_TASK DETAILS_: Write out only the lines from the line containing "The image size is (719, 588)." to the end of the listing below, both included, exactly as they stand. Drop the pictures.

_RECORDS FOR PROCESSING_:
--------------------------------

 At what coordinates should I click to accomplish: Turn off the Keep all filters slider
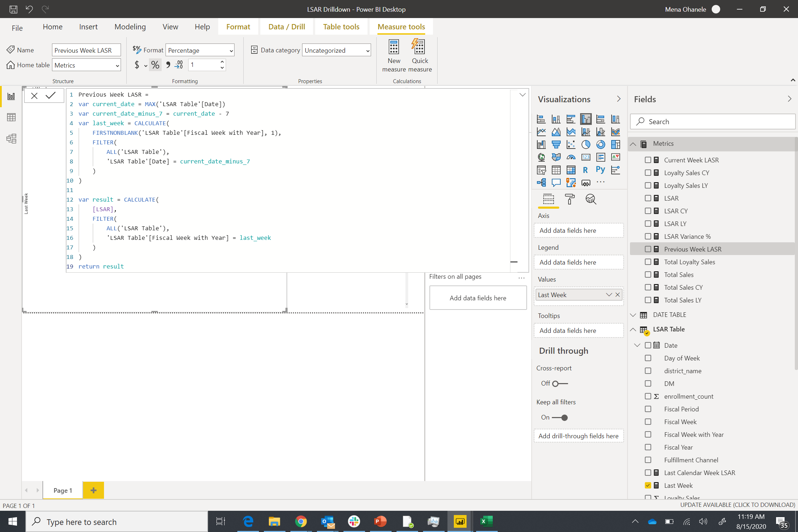[x=560, y=417]
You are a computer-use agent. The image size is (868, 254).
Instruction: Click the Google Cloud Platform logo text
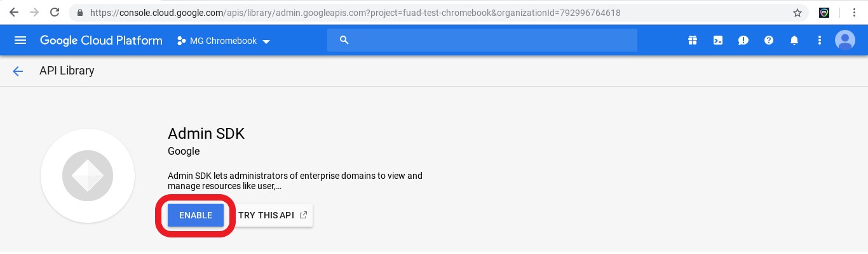[101, 40]
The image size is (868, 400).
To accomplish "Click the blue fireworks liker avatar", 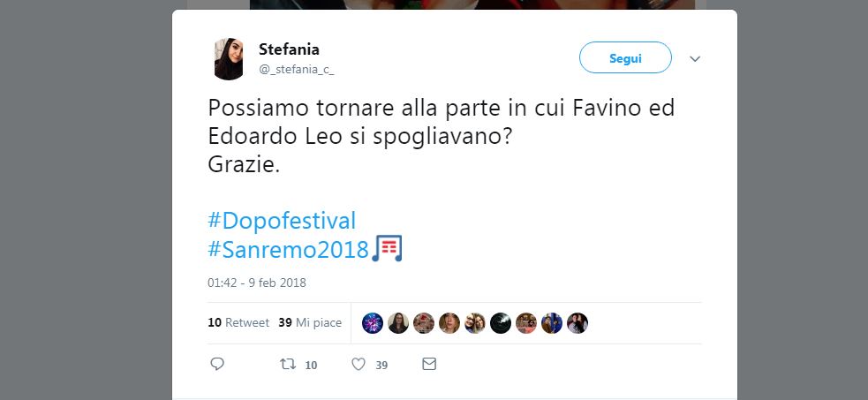I will [373, 323].
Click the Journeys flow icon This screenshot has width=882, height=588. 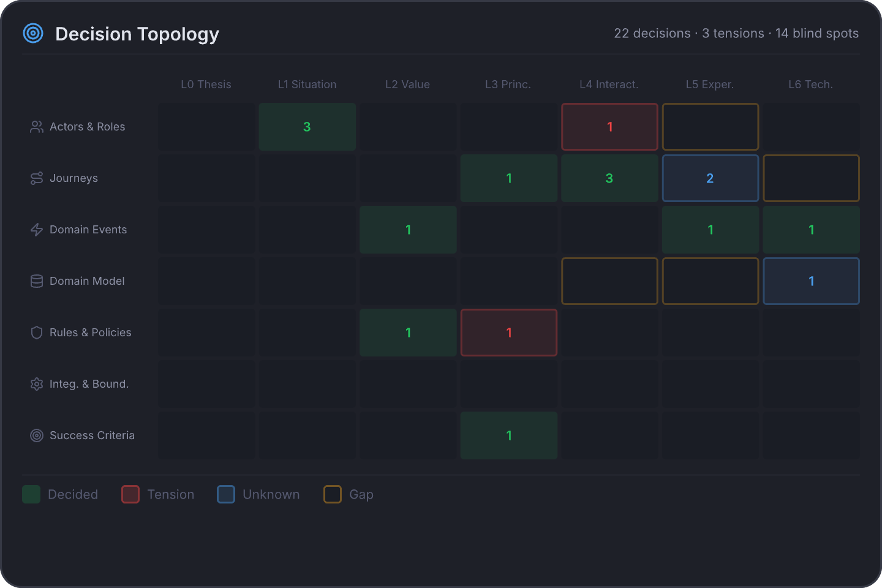[x=36, y=178]
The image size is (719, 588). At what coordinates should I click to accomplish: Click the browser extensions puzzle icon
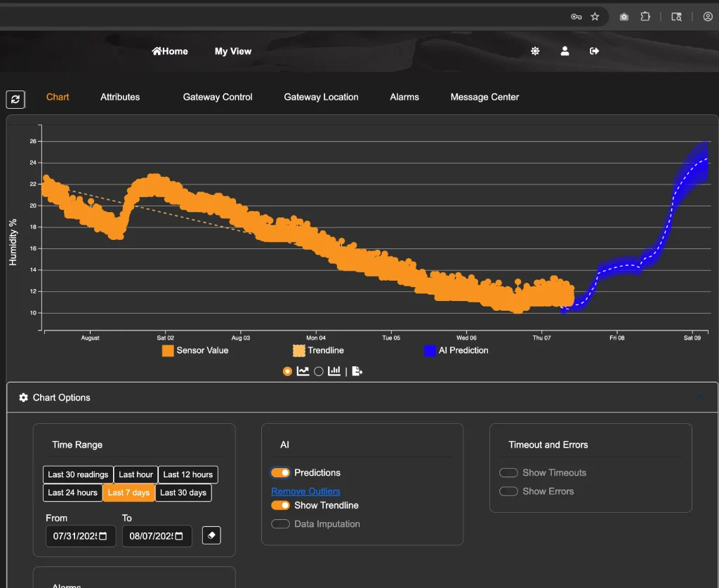[645, 17]
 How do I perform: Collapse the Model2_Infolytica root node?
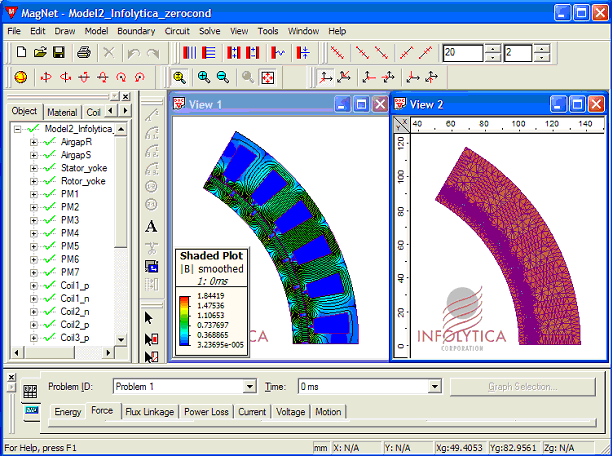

--------------------------------

_SOLUTION_:
The image size is (719, 588). At what coordinates should I click to accomplish: Click the browser extensions puzzle icon
[645, 17]
 How do I perform: Collapse the Model2_Infolytica root node?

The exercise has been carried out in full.